= Maria Christina Bruhn =

Swedish chemist and inventor

Maria Christina Bruhn (1732 – 21 October 1808) was a Swedish chemist and inventor, likely to be the first patented female inventor of her country. She created a gunpowder packaging that would later be used in the Swedish army for several generations.

== Early life ==
Bruhn was the eldest of three daughters of the book printer Johan Bruhn (died 1742). She took over a tapestry and wallpaper manufacture after the death of her widowed mother Inga Christina in 1751, who was granted a license from the Swedish Board of Trade that allowed her to create the tapestry manufacturing business Maria would take over. The town surveyor Hieronymus von der Burg, one of the botanist Carl von Linné’s apprentices, and Maria's sister Ingrid had formed a relationship that resulted in a pregnancy followed by marriage. This relationship gave Maria the opportunity to create a network with some of the elites of Stockholm. Included in this network of elites were Nils Lindblom, professor of mathematics for the artillery, and Pehr Lehnberg. Both of these professors were members of the Royal Swedish Academy of Science, and worked in the military.

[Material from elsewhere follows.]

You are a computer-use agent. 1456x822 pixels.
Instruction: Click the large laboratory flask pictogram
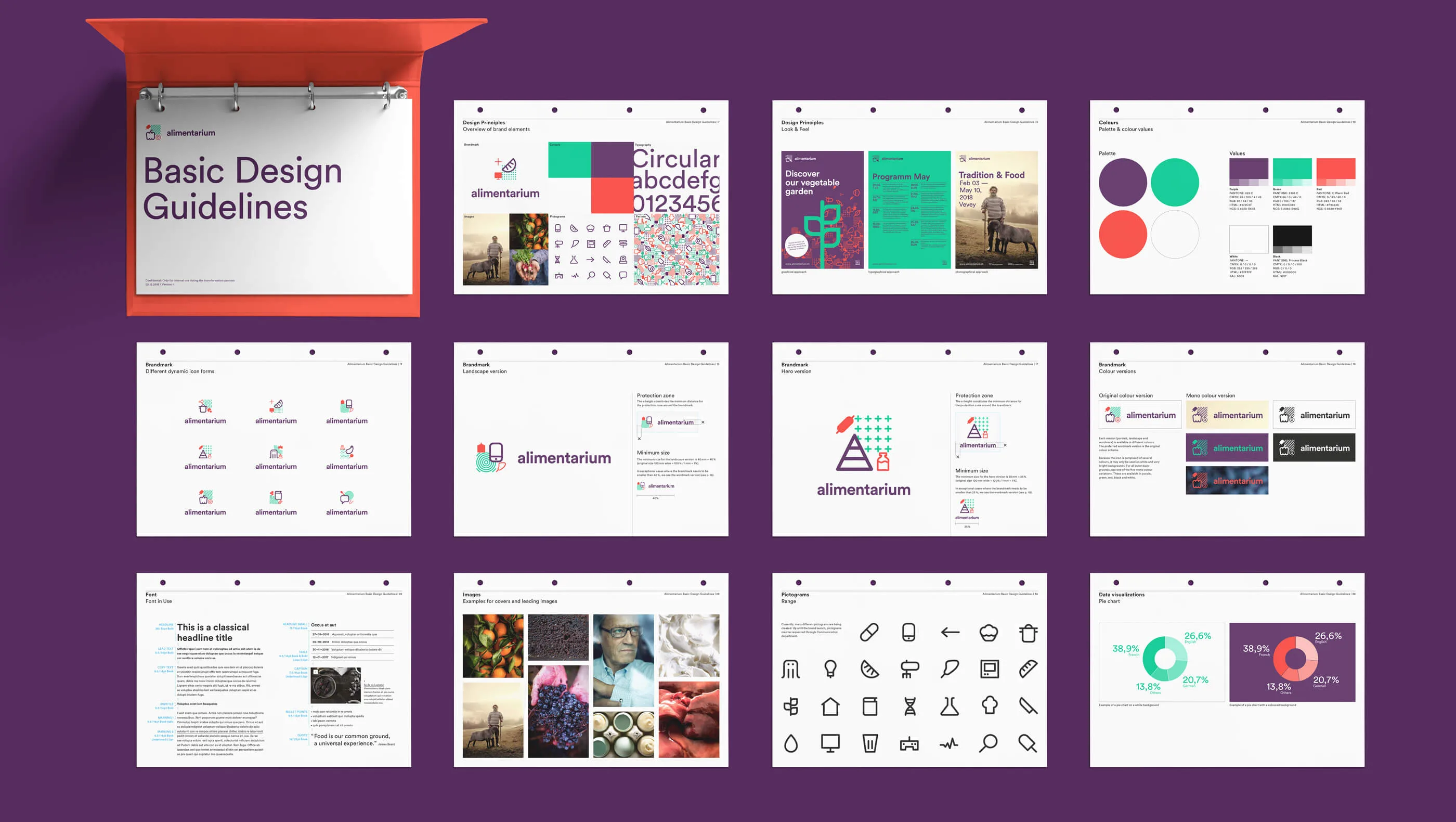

In 1773, after nine years, the Swedish King offered a 6000 dealer copper reward to anyone who can create the best packaging for gunpowder. The judges of this competition were the members of the Royal Academy of Sciences. Maria experimented with this and created cartridges out of paper and then varnished. On March 2, 1774, she presented her idea to the Royal Academy of Science, where the cartridges were test fired under the supervision of Major General Charpentier. Maria's cartridge left residue in the cannon which blocked the barrel. Though this can be fixed, woollen material would still be needed to cover the end of the cartridge. Maria's competition was Major Per Gustaf Wagenfel, who also presented a similar idea, but also her being a woman raised skepticism against her invention from the men of the academy. Since both inventions were not completely successful, the project was abandoned.

== Career ==
After the competition, Maria continued to deliver the updated version of her varnished cartridges at her own expense, to the artillery cadets for their military exercises, and this was up until 1780. Maria was successful until problems began to arise. Major Per Gustaf Wagenfelt, who was also at the competition, obtained a royal salary of 500 riksdaler for inventing varnished cartridges. He had stolen Maria's design and was claiming it as his own. Captain Lindfelt recognized the design as Maria's and protested this to the military board. Maria also became aware of this and wrote to the War Office in 1783, claiming her rightful ownership to her design and the prize money.

An investigation began. Many of those involved began to feign ignorance, because they didn't want to be known as the people who ruined the reputations of the important figures of that time. This however did not stop Maria, who continued to fight for her design through letters, claims, and counterclaims. Finally in August 1786, the military board declared that Maria's invention was the best and most affordable, and therefore she had won the competition.

== Awards ==
On May 08, 1787, Maria was awarded half of the prize money, which was 166 riksdaler and 32 shillings in coins out of the total 333 riksdaler and 16 shillings. She is also considered to be the first patented female inventor of her country.

== Death ==
After receiving her prize money, Maria closed her wallpaper workshop and returned to her private life, which she lived on the prize money she had received.

She died on October 20, 1808, at the age of 77.